The administratively simplest form of value-based contracting would be to implement a system like the one used by the Institute for Clinical and Economic Review (ICER), which aims to calculate a single price for a particular drug depending on its value to patients: How much additional health does the drug provide, on average, and how much is that “worth” to society? It is this type of value-based pricing panelist Professor Gerard Anderson of Johns Hopkins Bloomberg School of Public Health had in mind when he stated that many of these formulas require us to calculate the value of a human life.

But this is not the type of contract industry most commonly means. Helpfully, Senator Todd Young (R-IN) asked the panelists to focus specifically on outcomes-based contracts. These contracts can be structured in many ways, but a common arrangement is for a drug company to commit to providing a rebate to payers if a drug fails to meet particular targets for health improvements. Mendelson argued that there are a number of legal and regulatory obstacles, particularly including the Stark laws and the Medicaid best-price rule, which would need to be changed to enable these contracts.

At least as regards the Medicaid best-price rule, I and others have argued that it is not the monolithic barrier to these contracts that it is often presented to be. Further, the best price rule by law does not affect contracts in Medicaid itself or in Medicare Part D. If the government is truly interested in these types of agreements, it should consider leading by piloting them through its own programs.

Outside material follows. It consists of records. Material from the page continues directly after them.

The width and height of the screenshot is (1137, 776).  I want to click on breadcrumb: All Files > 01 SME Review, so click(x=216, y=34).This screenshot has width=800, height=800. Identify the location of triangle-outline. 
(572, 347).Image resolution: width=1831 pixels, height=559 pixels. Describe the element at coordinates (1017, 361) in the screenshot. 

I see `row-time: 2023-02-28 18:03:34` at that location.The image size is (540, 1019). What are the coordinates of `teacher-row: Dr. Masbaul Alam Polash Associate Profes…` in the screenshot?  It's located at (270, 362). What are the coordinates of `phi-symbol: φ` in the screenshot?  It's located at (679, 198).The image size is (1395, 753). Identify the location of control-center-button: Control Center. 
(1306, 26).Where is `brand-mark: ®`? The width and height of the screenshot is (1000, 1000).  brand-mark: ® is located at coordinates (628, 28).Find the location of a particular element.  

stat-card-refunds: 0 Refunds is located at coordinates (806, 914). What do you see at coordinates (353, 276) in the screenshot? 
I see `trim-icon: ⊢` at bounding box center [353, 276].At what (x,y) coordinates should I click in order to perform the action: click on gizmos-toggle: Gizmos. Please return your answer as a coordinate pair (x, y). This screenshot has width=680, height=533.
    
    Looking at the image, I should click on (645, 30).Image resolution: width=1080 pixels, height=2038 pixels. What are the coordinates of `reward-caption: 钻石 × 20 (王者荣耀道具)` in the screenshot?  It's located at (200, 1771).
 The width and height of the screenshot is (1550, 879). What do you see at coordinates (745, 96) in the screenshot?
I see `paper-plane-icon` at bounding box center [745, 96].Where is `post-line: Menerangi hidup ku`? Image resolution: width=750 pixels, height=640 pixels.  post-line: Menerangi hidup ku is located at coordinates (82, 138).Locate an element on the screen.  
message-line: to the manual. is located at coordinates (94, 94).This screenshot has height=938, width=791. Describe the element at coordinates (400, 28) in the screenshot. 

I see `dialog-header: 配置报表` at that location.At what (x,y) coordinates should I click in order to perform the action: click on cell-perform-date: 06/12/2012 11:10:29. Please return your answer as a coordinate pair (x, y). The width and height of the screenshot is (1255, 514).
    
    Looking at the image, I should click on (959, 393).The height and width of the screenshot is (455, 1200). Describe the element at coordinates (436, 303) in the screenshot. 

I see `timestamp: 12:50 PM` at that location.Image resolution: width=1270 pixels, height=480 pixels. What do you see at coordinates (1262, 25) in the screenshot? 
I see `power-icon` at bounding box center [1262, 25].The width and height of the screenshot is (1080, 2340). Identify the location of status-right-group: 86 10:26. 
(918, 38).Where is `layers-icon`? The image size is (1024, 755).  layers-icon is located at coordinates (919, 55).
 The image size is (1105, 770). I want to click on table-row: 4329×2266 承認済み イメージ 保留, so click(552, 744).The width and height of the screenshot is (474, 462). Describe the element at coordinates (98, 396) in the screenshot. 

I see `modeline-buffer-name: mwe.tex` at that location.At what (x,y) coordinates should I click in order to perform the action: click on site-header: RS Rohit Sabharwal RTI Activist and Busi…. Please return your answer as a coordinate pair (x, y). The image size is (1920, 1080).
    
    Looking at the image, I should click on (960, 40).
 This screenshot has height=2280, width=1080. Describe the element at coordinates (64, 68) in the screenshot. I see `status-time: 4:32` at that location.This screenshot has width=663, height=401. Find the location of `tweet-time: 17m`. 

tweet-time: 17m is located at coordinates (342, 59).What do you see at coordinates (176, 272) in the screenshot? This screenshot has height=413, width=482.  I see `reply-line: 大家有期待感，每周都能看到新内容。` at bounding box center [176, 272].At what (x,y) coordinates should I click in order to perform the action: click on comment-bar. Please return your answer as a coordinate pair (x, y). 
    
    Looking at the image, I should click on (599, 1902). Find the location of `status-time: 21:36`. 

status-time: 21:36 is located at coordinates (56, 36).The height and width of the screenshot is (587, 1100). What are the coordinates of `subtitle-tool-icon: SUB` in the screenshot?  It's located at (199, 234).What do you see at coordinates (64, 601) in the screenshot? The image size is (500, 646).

Perhaps most importantly though, as noted by panelist Allan Coukell of Pew, “It is as yet unclear whether [value-based contracts] will reduce spending.” For some drugs, we might end up spending less. But for others, we might end up spending more. Outcomes-based contracts and other forms of innovative contracting arrangements may provide more flexibility to both pharmaceutical companies and insurers, particularly regarding unproven therapies. Further, they may (but do not have to) better align payment with “value” in the ICER sense. But they do not necessarily lead to lower spending overall, and they must be part of a broader discussion about high drug prices.

Over the next few weeks, we can expect Affordable Care Act repeal to dominate the health care landscape. But as Senator Alexander noted, the committee plans to hold a second hearing next month on the drug development process, so stay tuned.

Note:  The author serves on ICER’s Midwest Public Advisory Council.